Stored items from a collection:

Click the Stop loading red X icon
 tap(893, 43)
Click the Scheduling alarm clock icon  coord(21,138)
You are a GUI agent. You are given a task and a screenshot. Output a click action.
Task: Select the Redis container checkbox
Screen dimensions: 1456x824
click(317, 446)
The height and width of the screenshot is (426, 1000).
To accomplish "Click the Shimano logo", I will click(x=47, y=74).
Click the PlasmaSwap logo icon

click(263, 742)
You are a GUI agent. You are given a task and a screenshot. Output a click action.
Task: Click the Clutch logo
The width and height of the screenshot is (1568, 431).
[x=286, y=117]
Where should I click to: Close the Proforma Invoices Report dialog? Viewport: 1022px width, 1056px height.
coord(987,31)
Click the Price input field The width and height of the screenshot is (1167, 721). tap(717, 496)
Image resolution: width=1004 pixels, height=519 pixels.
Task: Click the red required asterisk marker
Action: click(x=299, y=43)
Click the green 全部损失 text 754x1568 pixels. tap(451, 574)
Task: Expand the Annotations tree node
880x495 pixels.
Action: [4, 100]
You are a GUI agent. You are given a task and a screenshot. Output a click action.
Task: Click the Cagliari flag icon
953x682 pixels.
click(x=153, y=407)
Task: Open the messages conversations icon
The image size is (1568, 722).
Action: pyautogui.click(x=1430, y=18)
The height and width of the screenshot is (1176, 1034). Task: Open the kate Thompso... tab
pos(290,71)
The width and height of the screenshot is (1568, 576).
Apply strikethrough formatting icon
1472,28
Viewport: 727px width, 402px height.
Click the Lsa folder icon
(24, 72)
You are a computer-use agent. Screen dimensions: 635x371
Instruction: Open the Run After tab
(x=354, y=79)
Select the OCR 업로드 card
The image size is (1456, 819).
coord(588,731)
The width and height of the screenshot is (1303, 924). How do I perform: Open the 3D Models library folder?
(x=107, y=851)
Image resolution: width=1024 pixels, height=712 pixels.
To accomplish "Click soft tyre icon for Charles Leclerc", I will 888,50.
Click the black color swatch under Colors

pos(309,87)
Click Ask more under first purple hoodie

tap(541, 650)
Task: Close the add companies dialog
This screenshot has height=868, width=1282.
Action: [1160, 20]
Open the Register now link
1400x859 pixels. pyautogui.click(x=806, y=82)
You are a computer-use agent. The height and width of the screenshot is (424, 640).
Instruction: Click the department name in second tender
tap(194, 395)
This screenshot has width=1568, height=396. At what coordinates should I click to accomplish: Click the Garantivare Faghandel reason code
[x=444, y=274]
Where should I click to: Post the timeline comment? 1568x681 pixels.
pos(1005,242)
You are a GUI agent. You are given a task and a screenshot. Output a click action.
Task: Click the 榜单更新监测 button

• _WORK ITEM_: Using the data above, return every line that contains the string "computer".

• _RESPONSE FOR THIS EXERCISE_:
You are a computer-use agent. Screen dimensions: 635x371
You are a computer-use agent. The height and width of the screenshot is (424, 640).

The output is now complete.